Tutorial: Count page views

In the Quick Start tutorial, we went over a simple example reading through a stream of greetings and printing them to the console. In this playbook we do something more meaningful with an incoming stream, we’ll maintain real-time counts of page views from a stream of page views.

Application

As we did in the Quick Start tutorial, we first define our application. Let’s create the module page_views.py:

import faust

app = faust.App(
    'page_views',
    broker='kafka://localhost:9092',
    topic_partitions=4,
)

The topic_partitions setting defines the maximum number of workers we can distribute the workload to (also sometimes referred as the “sharding factor”). In this example, we set this to 4, but in a production app, we ideally use a higher number.

Page View

Let’s now define a model that each page view event from the stream deserializes into. The record is used for JSON dictionaries and describes fields much like the new dataclasses in Python 3.7:

Create a model for our page view event:

class PageView(faust.Record):
    id: str
    user: str

Type annotations are used not only for defining static types, but also to define how fields are deserialized, and lets you specify models that contains other models, and so on. See the Models, Serialization, and Codecs guide for more information.

Input Stream

Next we define the source topic to read the “page view” events from, and we specify that every value in this topic is of the PageView type.

page_view_topic = app.topic('page_views', value_type=PageView)

Counts Table

Then we define a Table.
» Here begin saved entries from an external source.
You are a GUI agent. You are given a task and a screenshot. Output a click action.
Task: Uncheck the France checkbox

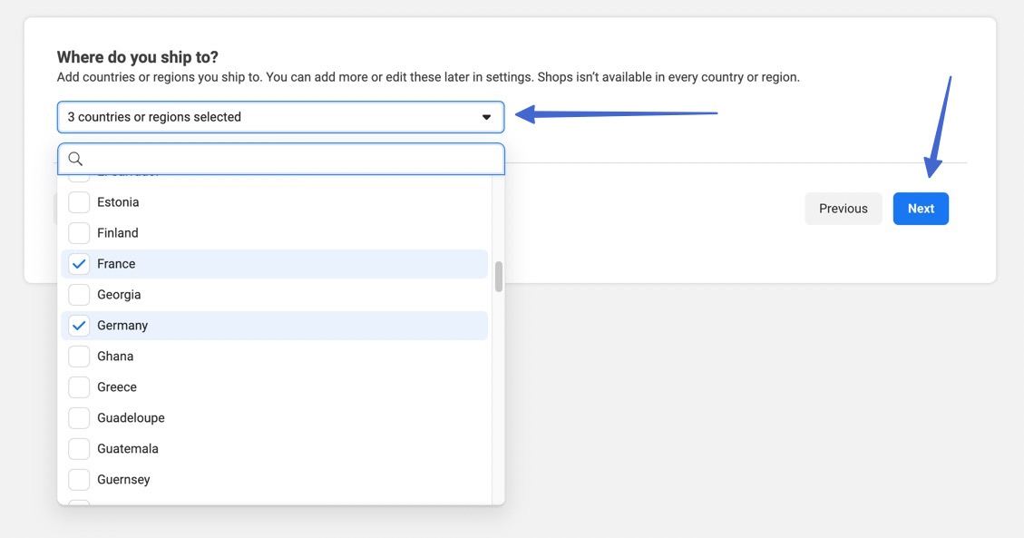coord(80,264)
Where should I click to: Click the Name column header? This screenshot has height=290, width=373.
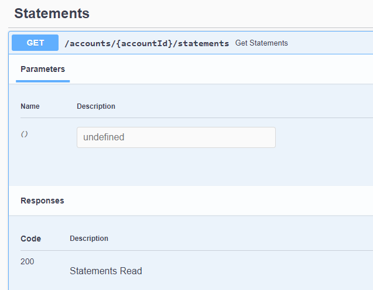point(30,106)
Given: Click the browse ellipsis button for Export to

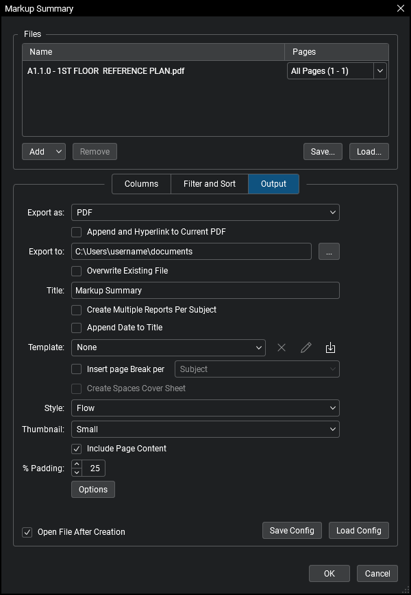Looking at the screenshot, I should (x=329, y=252).
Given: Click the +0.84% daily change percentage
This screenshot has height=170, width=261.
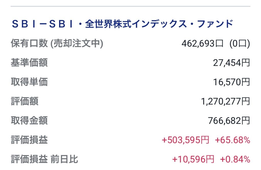Looking at the screenshot, I should [235, 159].
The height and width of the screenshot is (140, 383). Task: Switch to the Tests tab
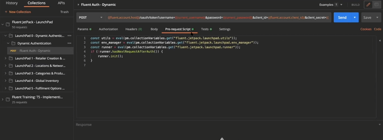click(205, 29)
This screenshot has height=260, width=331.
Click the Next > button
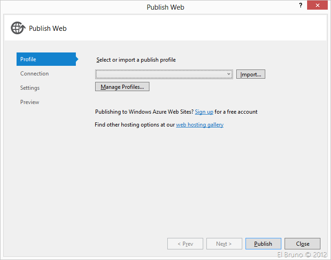224,243
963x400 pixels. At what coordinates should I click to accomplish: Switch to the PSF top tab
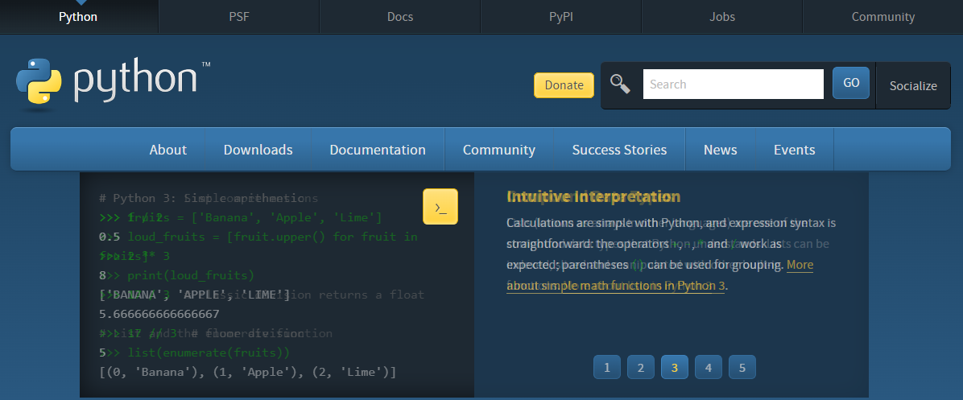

This is like a Python dictionary, but is distributed across the cluster, partitioned by the dictionary key.

page_views = app.Table('page_views', default=int)

Count Page Views

Now that we have defined our input stream, as well as a table to maintain counts, we define an agent reading each page view event coming into the stream, always incrementing the count for that page in the table.

Create the agent:

@app.agent(page_view_topic)
async def count_page_views(views):
    async for view in views.group_by(PageView.id):
        page_views[view.id] += 1

Note

Here we use group_by to repartition the input stream by the page id. This is so that we maintain counts on each instance sharded by the page id. This way in the case of failure, when we move the processing of some partition to another node, the counts for that partition (hence, those page ids) also move together.

Now that we written our project, let’s try running it to see the counts update in the changelog topic for the table.

Starting Kafka

Before starting a worker, you need to start Zookeeper and Kafka.

First start Zookeeper:

$ $KAFKA_HOME/bin/zookeeper-server-start $KAFKA_HOME/etc/kafka/zookeeper.properties

Then start Kafka:

$ $KAFKA_HOME/bin/kafka-server-start $KAFKA_HOME/etc/kafka/server.properties

Starting the Faust worker

Start the worker, similar to what we did in the Quick Start tutorial:

$ faust -A page_views worker -l info

Seeing it in action

Now let’s produce some fake page views to see things in action. Send this data to the page_views topic:

$ faust -A page_views send page_views '{"id": "foo", "user": "bar"}'

Look at the changelog topic to see the counts. To look at the changelog topic we will use the Kafka console consumer.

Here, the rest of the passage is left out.